Probability theory is the branch of mathematics dedicated to explaining the ways we interpret the idea of chance and how several events can depend on one another to give us the odds of something happening. What a mouthful! Give that a re-read.
By the time we get to the end of this article, we're going to fully understand the following equation of my design:

x <= n
The Basics
Let's start smaller. Probability as a number value is between 0 and 1, where 0 means it will not happen at all, and 1 means it is guaranteed to happen. If you were to flip a coin, the odds of it landing on heads would be 0.5, or 50%; make sense? P, probability, of a coin being flipped and landing on heads is expressed like this:
P(heads) = 0.5
The same can be said with a generic 6-sided dice roll: that any number rolled has a 1/6 probability.
Optional Probability
What if I wanted the probability that the dice rolled a 1 or a 2? When talking about the idea of either event a or b transpiring, we add the probabilities.

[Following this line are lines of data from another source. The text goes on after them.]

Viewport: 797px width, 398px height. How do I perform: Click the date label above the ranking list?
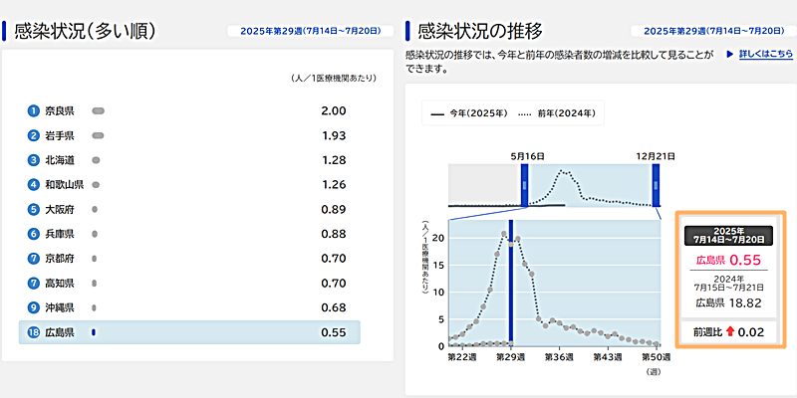[x=303, y=31]
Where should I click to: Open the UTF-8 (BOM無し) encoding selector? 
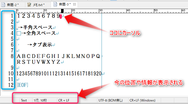click(x=111, y=100)
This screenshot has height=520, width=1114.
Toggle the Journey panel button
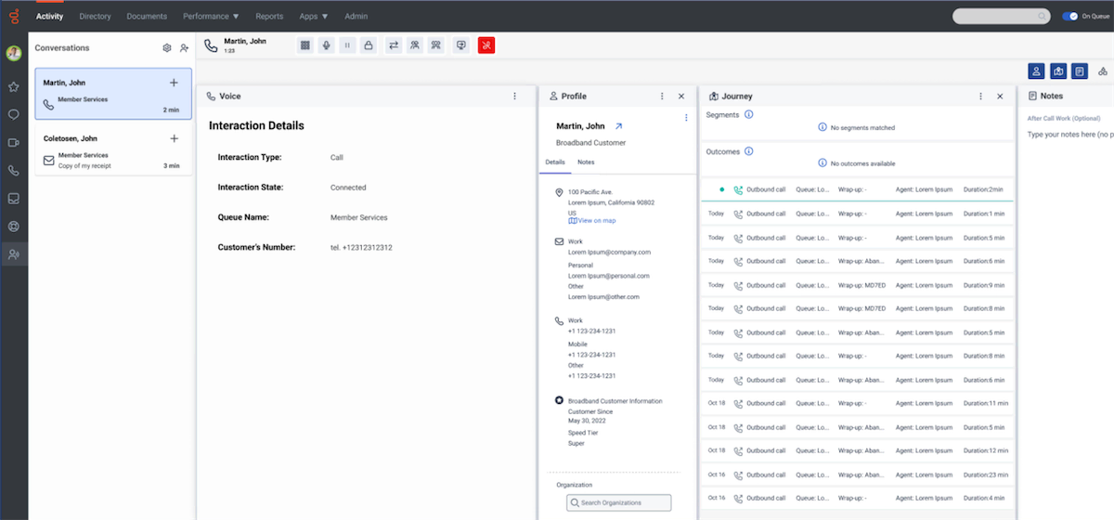[1058, 72]
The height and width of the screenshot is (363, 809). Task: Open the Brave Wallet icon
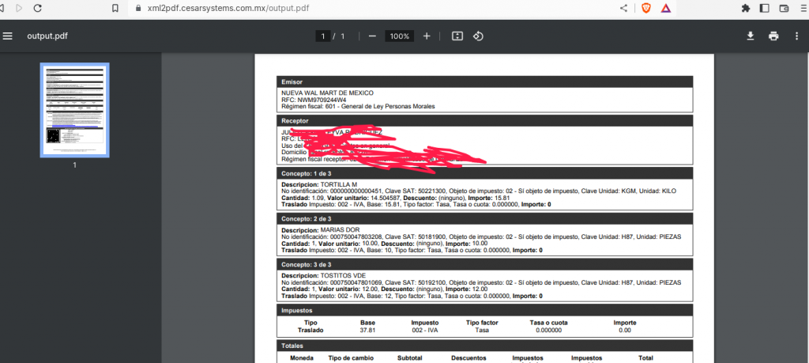(785, 8)
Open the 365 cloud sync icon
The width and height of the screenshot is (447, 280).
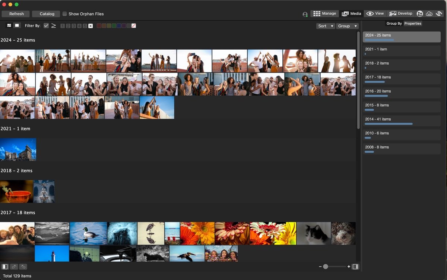(429, 14)
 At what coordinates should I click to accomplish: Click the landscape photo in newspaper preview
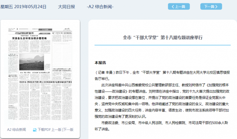(x=31, y=62)
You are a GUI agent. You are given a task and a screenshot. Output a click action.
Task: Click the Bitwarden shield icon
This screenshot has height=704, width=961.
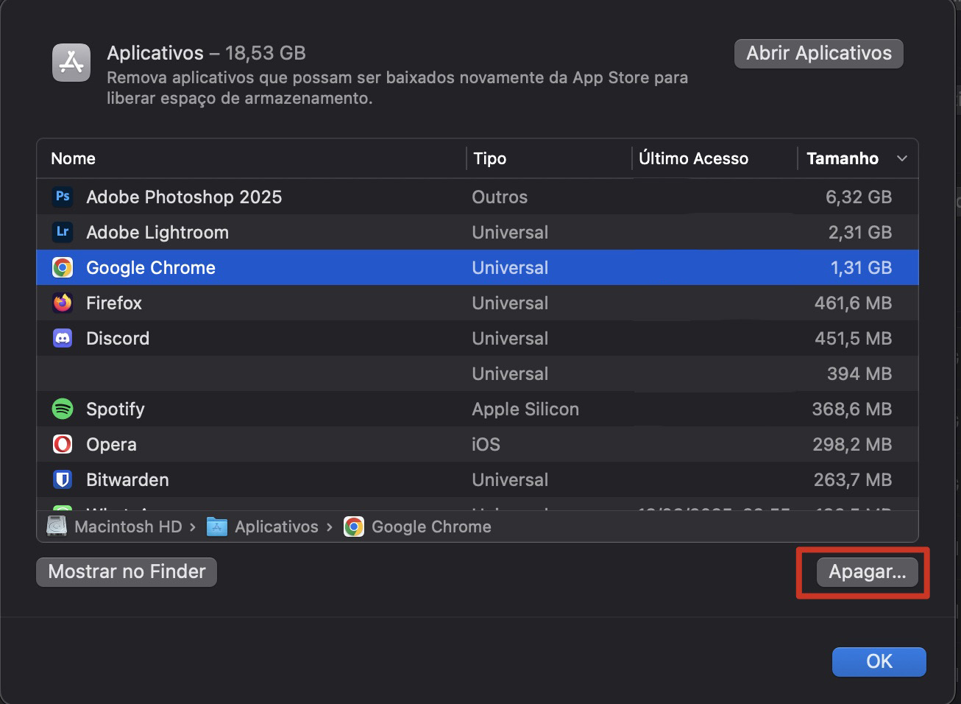63,479
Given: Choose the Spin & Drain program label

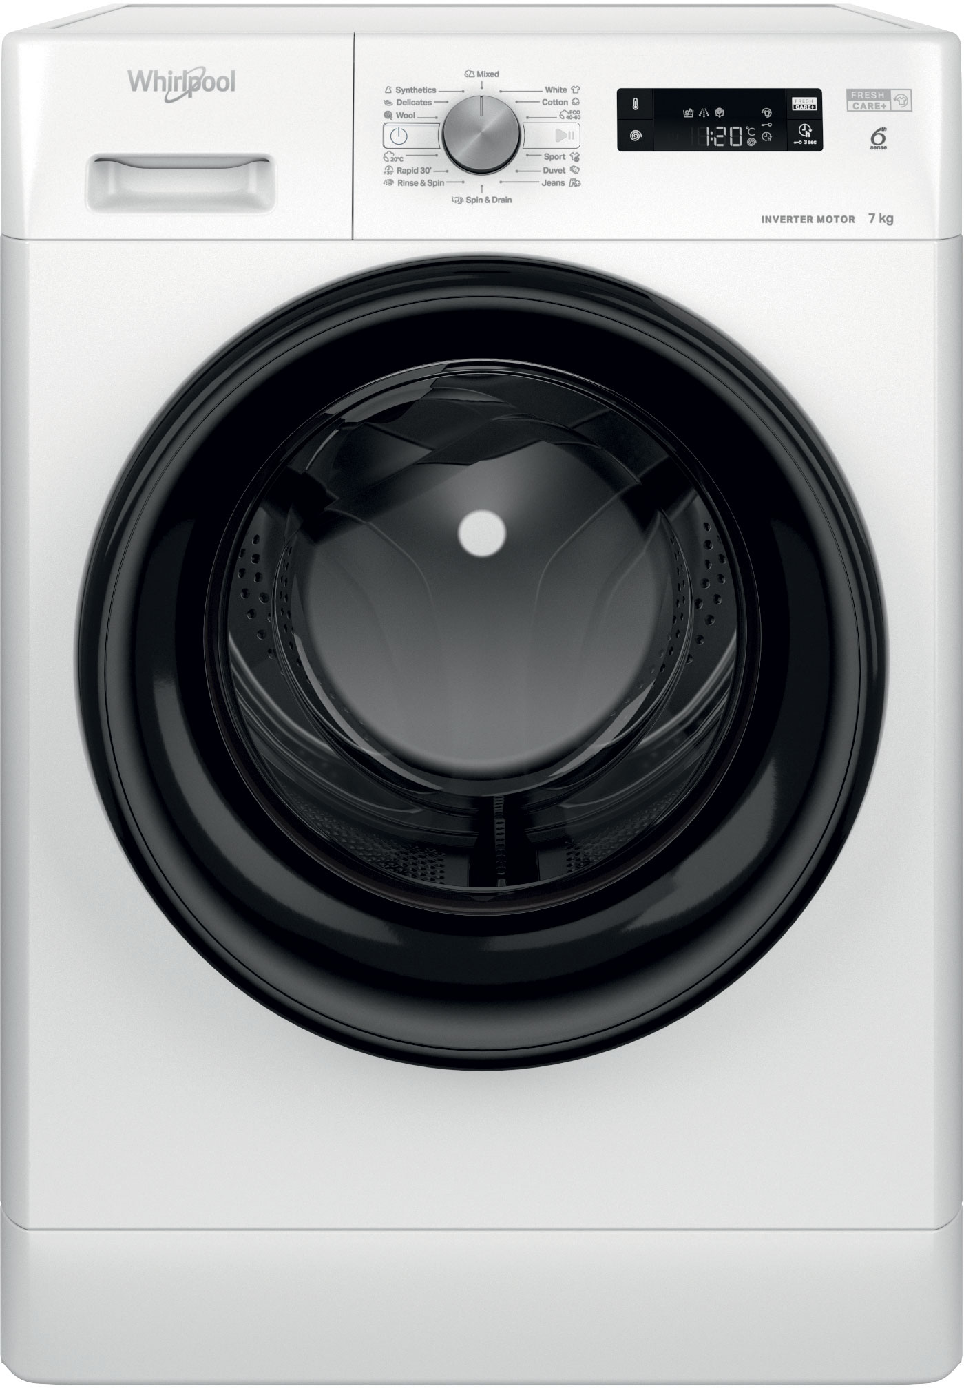Looking at the screenshot, I should coord(488,200).
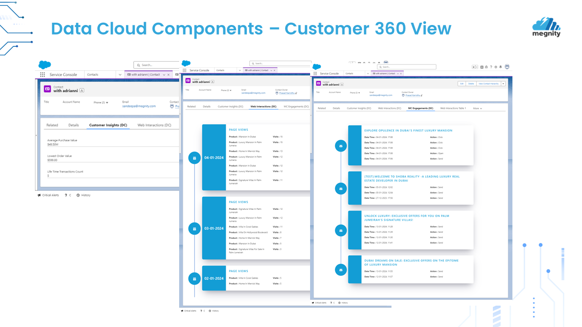The width and height of the screenshot is (582, 327).
Task: Open the More tab overflow dropdown
Action: 477,108
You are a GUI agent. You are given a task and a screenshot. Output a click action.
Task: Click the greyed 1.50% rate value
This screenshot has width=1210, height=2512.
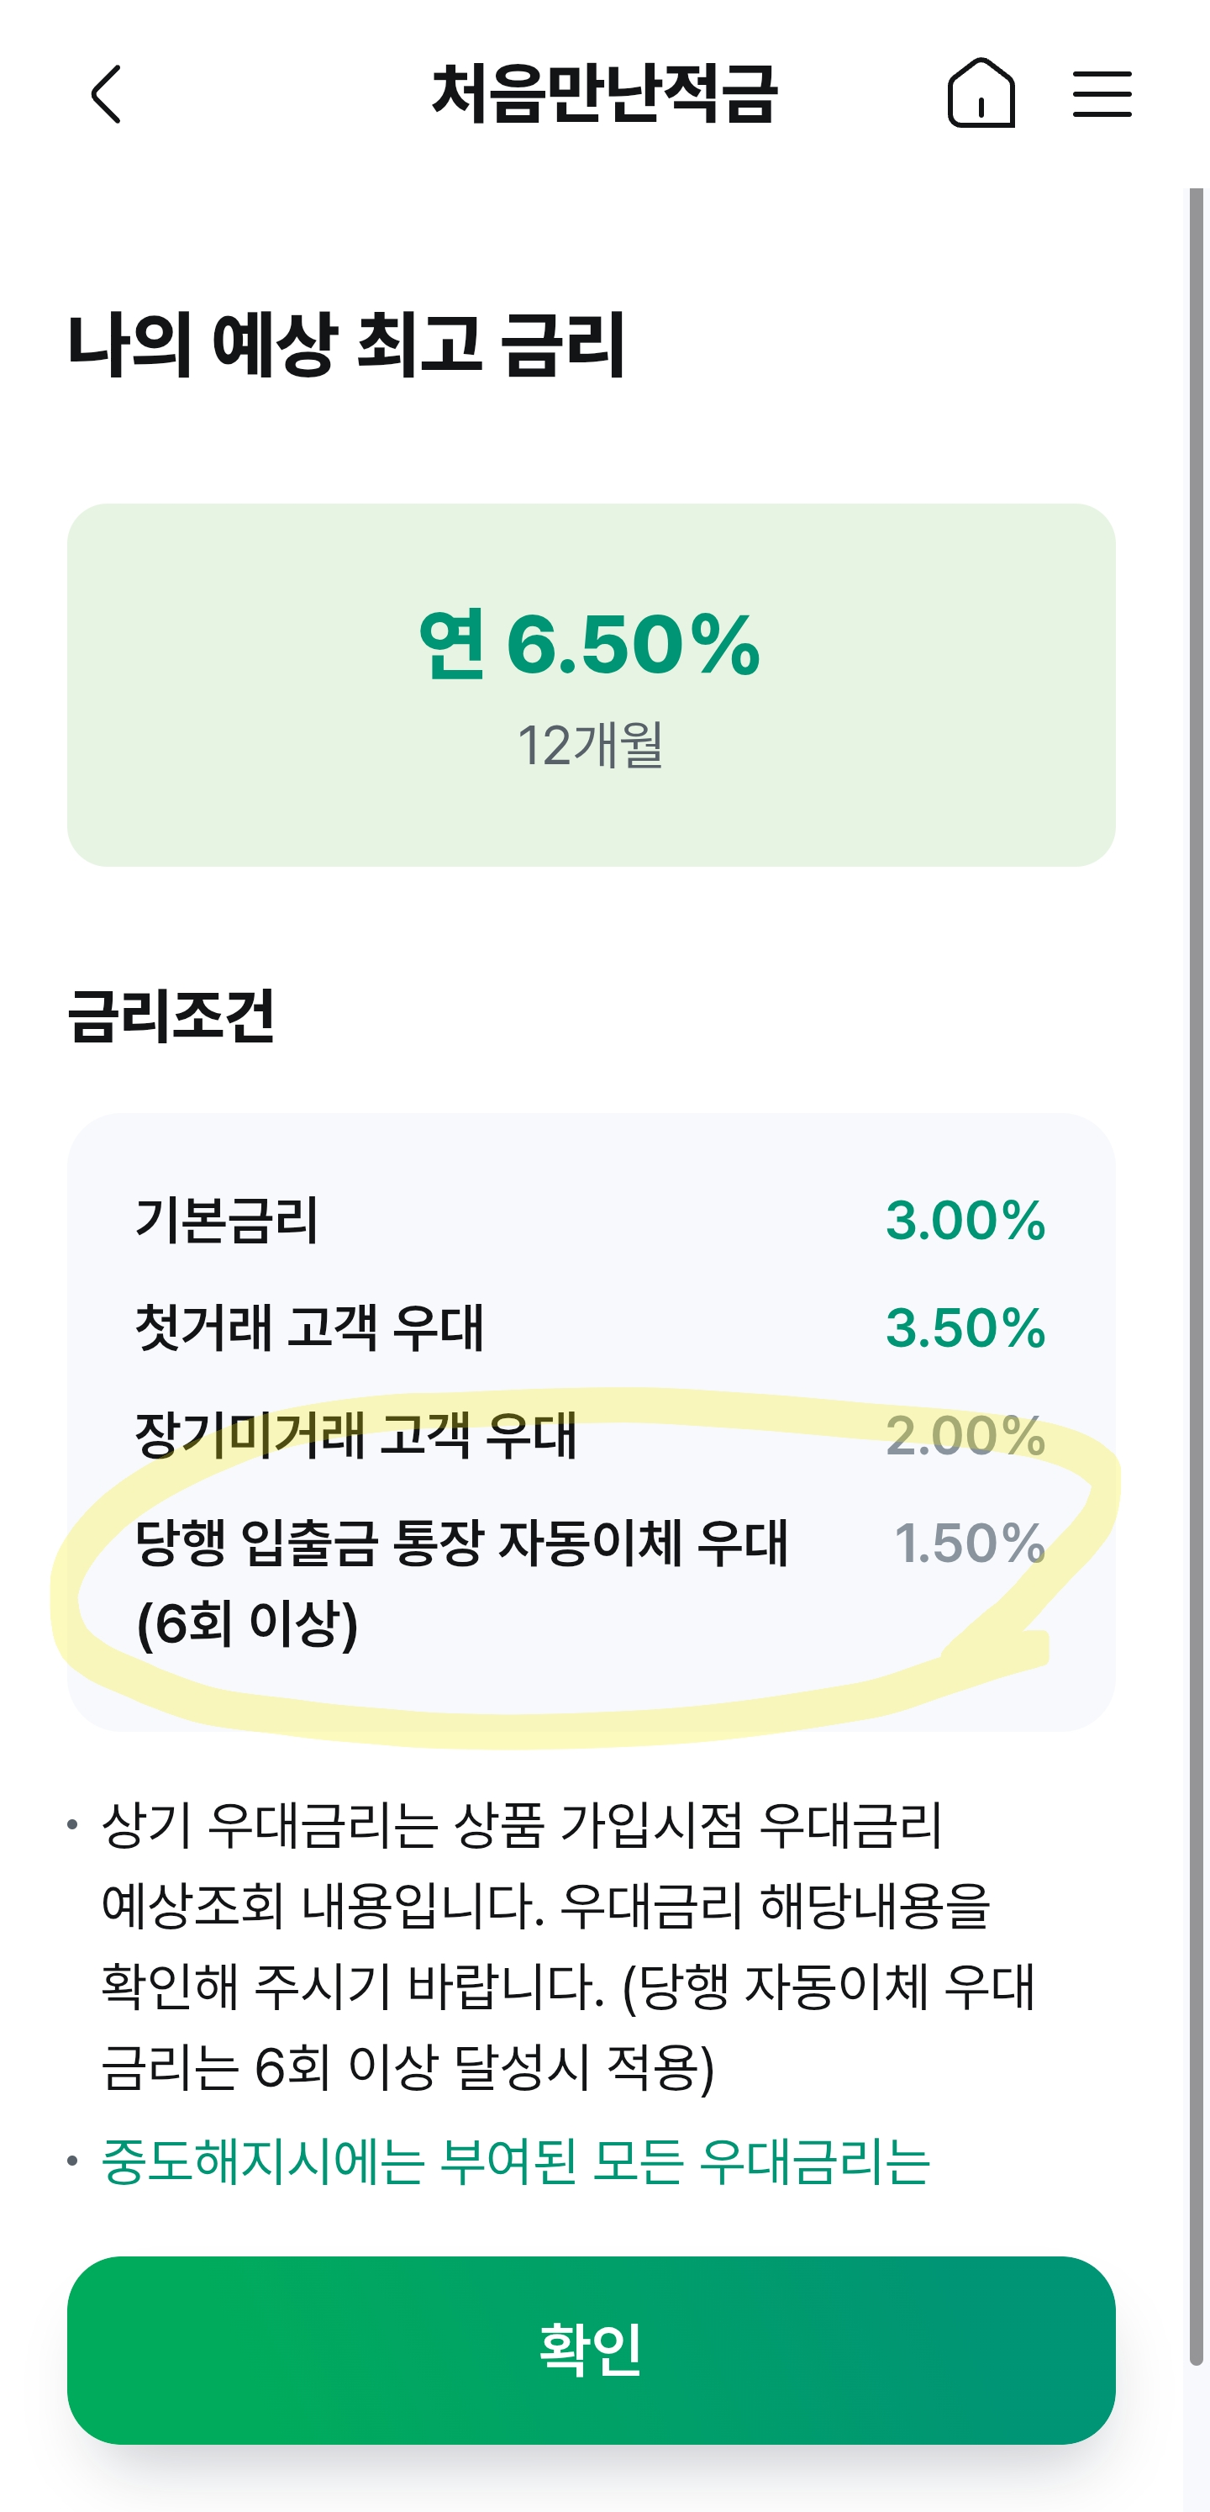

1 or 2 would be 1/6 + 1/6, or 0.1666... + ~0.1666..., or 0.3333..., or ~33% probability.
If I wanted to know the probability of rolling a 1, 2, or a 3, it would be 1/6 + 1/6 + 1/6 (Or 1/6 multiplied by 3: 3/6 = 1/2) = 0.5 or 50%.
This makes perfect sense. We are wondering if we will roll any of half the numbers. Same logic applies if we want to know the odds of us rolling any of the 6 outcomes. That would be (1/6) * 6, or 6/6, which is 1; 100% chance of happening.
What're the odds of flipping heads or tails on the same coin? 0.5 + 0.5 = 1. Makes sense.
Required Probability
What if I want to know the odds of both of two events occurring? We multiply them.
Say you have a coin and I have a coin, what're the odds I'll flip a heads and you flip a tails? 0.5 * 0.5 = 0.25 or 25%. This makes sense, it's a quarter. There are 4 possible combinations total: H & T, T & H, T & T, and H & H. So naturally any of those outcomes occurring is 1/4 or 25%.
If you have a careful eye you might notice that if we were flipping the same coin, the odds of me getting heads and tails on the same coin should be impossible, yet the math says it's 0.5 * 0.5, what gives?
This is where we discover some new rules on probability theory; rules around mutual exclusivity and independence.
Conditional Probability
For the purposes of probability notation ∩ and ∪ looking like rubbish on text, I'm going to refer to ∪ (union) as OR and ∩ (intersection) as AND.
In probability theory, if two events are mutually exclusive, they cannot occur at the same time. If they are independent, the occurrence of one has no impact on the occurrence of the other.
If events A and B are mutually exclusive (that is that they both cannot occur at the same time), then P(A AND B) = 0; therefore using knowledge that heads and tails together are mutually exclusive, we can deduce they will never coincide and that the probability is 0%.
Mutually Exclusive
Let's talk addition first. If two events are mutually exclusive, we can simply use P(A) + P(B). For example, say we rig a traffic light up to a rng (random number generator) machine of sorts that didn't switch so predictably (that is, that we know red comes a bit after orange). We know that there are 3 colours, so each has a 1/3 chance of being turned on. However, we know that only one can be turned on at a time which means that they are mutually exclusive (two lights cannot turn on at the same time), so we can simply use P(red light OR green light) = 0.3 + 0.3 = 0.6.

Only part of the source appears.